Osei Kyei-Mensah-Bonsu: “The President was travelling out, I think he was going to La Côte d'Ivoire and we were having the discussion, it was not complete and then in his absence, the letter came […] I was under the impression that the President who has done the communication or continued the discussion with his secretary, [but] it turned out that the discussion was not conclusive and on account of what has been happening earlier, the Secretary wrote the letter. I think it is yesterday’s issue, we’ve now agreed that the proper thing should be done.”

Interviewer: “So the Secretary was not seized with the full facts when he wrote the letter to Parliament?”

Osei Kyei-Mensah-Bonsu: “It will seem to me because the President insisted that, ‘look, when I am even travelling outside and I write to Parliament as an arm of government and in recognition of the authority of the House of Parliament, I sign under my own hand, so in these matters, I should sign under my own hand’…the President, a former Member of Parliament himself recognizes Parliament as one arm of government and should be treated with considerable…”

Interviewer: “You’ve made a critical point because today’s letter was signed by the President himself, correct?”

Osei Kyei-Mensah-Bonsu: “I’ve not seen the letter myself…”

Interviewer: “In fact, I heard the Speaker read the entire thing including…”

Osei Kyei-Mensah-Bonsu: “I should think that because that is what he [The Speaker] said.”

Interviewer: “But the previous one that came was under the hand of Nana Asante Bediatuo?”

Osei Kyei-Mensah-Bonsu: “Yes, that’s so.”

Interviewer: “How is it possible that the President’s Secretary will write to another arm of government, the Speaker, and not fully briefed or receive the brief from his boss and get this wrong and create all the public chaos?”

Osei Kyei-Mensah-Bonsu: “I don’t know the details. What I do know is what I have told you. If the secretary is writing on the instruction of the President [and] it begins by saying ‘His Excellency has received this and I am directed by the President to do this,’ that was not the language in the first letter.”

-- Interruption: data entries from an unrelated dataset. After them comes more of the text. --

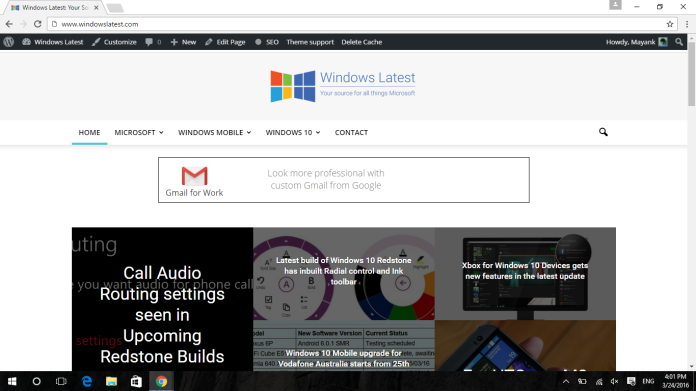Click the WordPress logo in admin bar
The width and height of the screenshot is (696, 391).
8,42
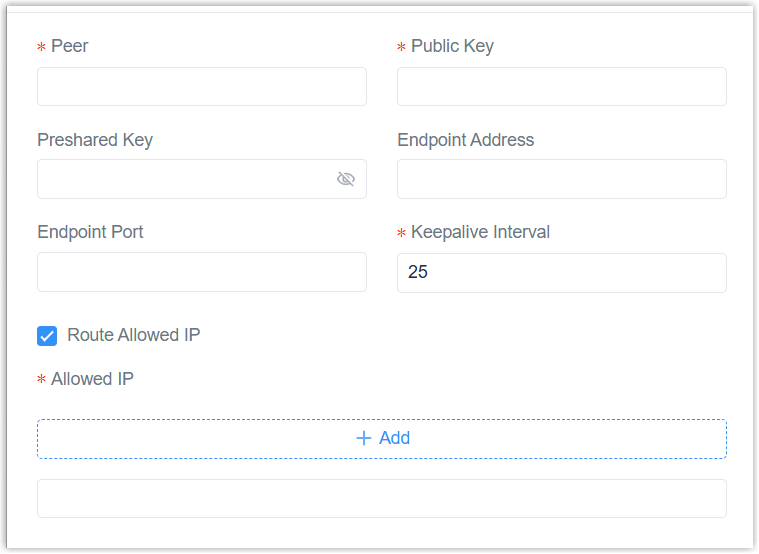The width and height of the screenshot is (759, 554).
Task: Click the Endpoint Port label
Action: 90,232
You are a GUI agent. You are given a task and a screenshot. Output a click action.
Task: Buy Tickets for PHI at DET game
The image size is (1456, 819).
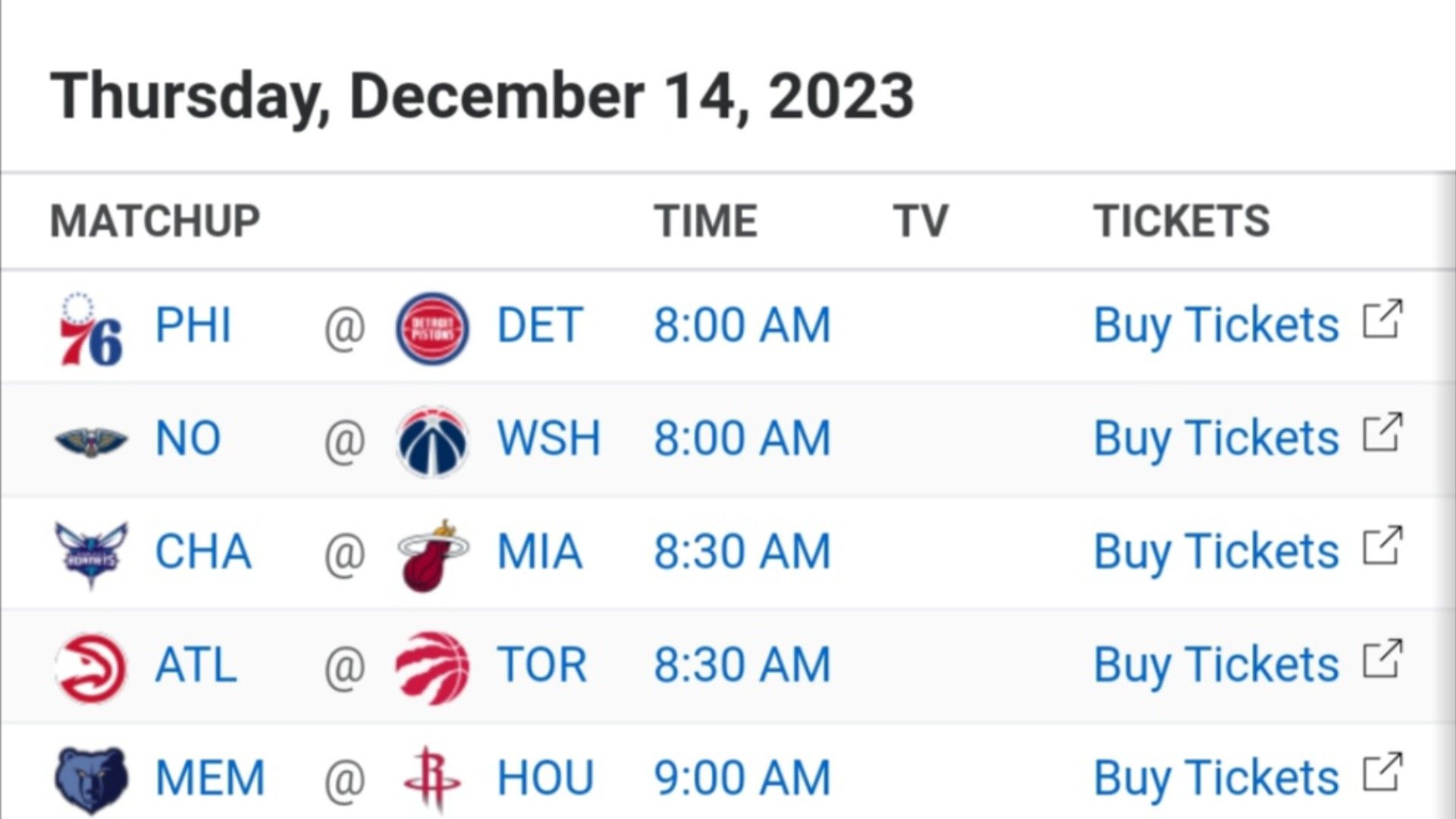click(1216, 326)
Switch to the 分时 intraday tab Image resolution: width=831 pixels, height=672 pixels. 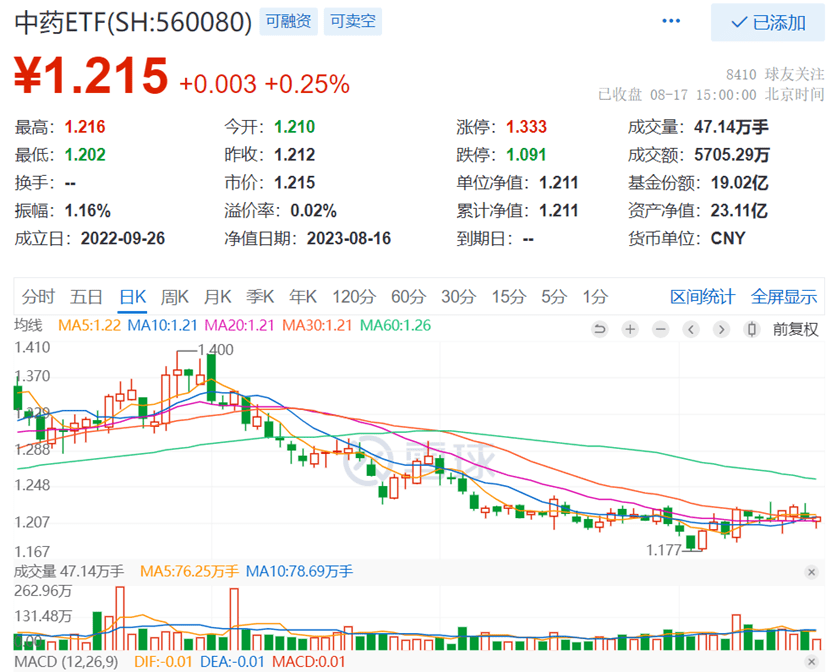click(x=38, y=296)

Interviewer: “So he did it on his own volition; on his own authority?”

Osei Kyei-Mensah-Bonsu: “I wouldn’t want to go further down lane, further downstream with you on that…”

Interviewer: You don’t think it is something that should be looked at because you know the chaos it caused.”

Osei Kyei-Mensah-Bonsu: “You know I’m related to it and I thought he should have technically - if the President is not available and his place has to be filled - the Vice President was there and in the absence of the President, the Vice President should be writing. In the temporary absence of the President, if the President has spoken to the Secretary, the Secretary could also write, except that the language should be distinct to reflect that, but we didn’t see that - I must confess - which is what the President has come to correct.”